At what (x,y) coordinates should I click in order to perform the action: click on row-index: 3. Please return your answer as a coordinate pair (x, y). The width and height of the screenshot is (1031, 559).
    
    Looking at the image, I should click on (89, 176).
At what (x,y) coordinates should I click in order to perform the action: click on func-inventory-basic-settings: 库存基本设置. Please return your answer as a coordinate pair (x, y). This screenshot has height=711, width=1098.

- - - - - - -

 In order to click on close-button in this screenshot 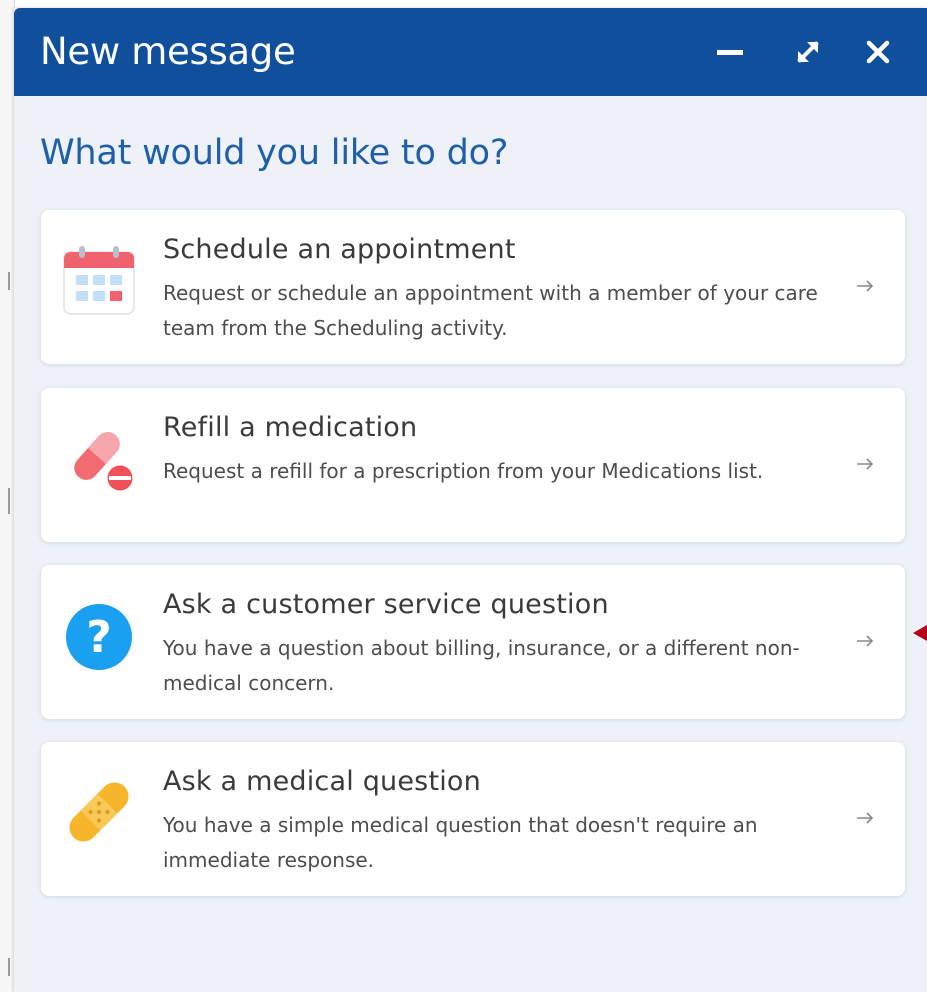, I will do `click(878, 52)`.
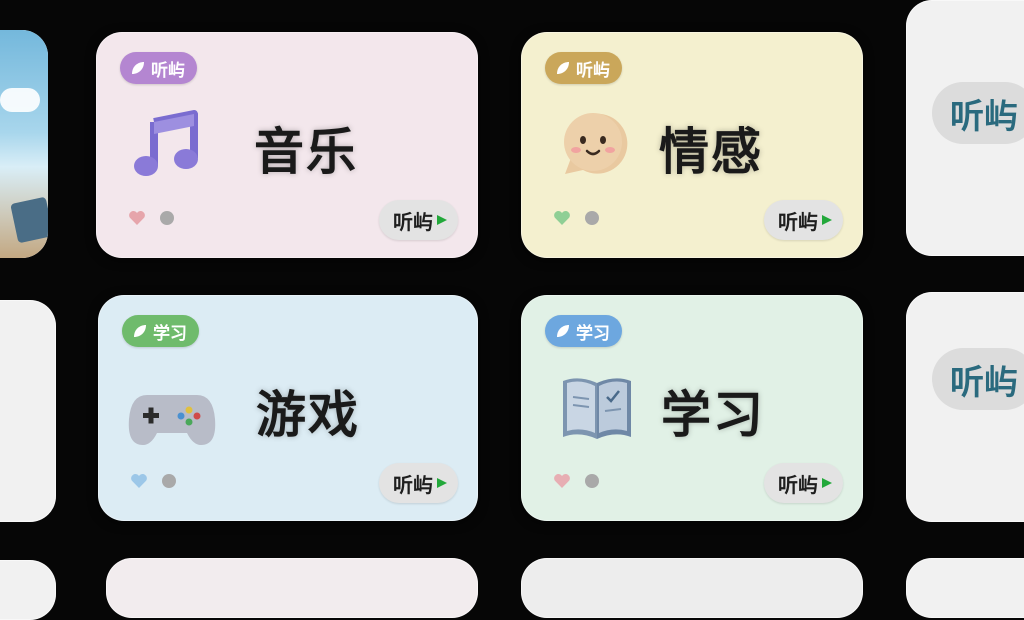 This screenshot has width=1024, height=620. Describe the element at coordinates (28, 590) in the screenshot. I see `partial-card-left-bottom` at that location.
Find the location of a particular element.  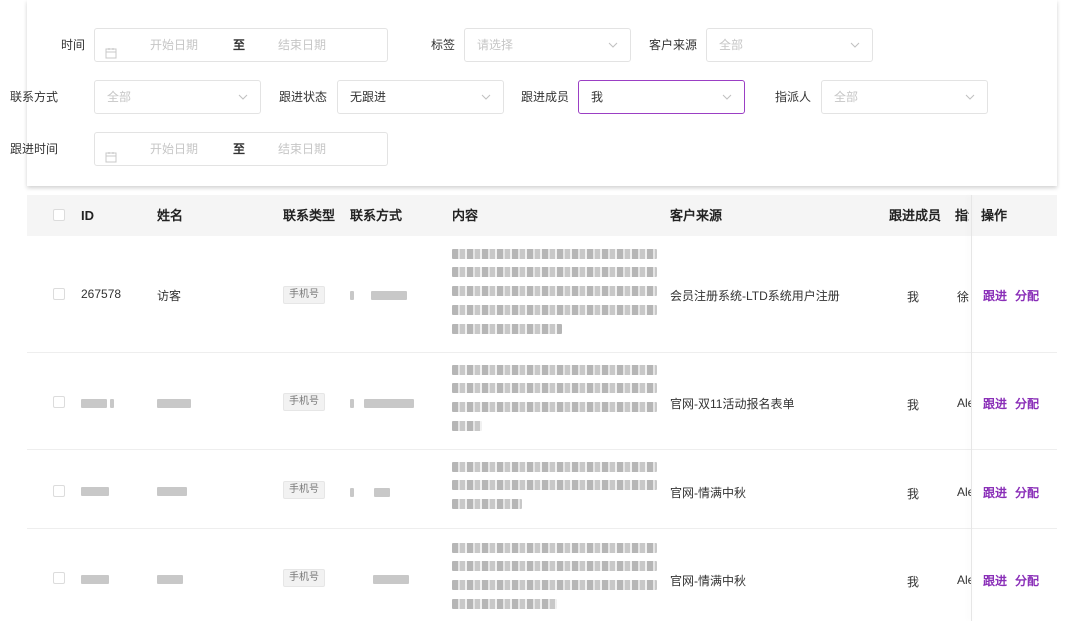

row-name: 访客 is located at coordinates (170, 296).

- - - - - - -

# [Work item]
Turn the rows from the line containing "is (1031, 559)." through the line containing "Looking at the" into a JSON list of strings, one string per line, leaving out any blank lines.

# [Written reply]
[
  "At what (x,y) coordinates should I click in order to perform the action: click on row-index: 3. Please return your answer as a coordinate pair (x, y). The width and height of the screenshot is (1031, 559).",
  "    Looking at the image, I should click on (89, 176)."
]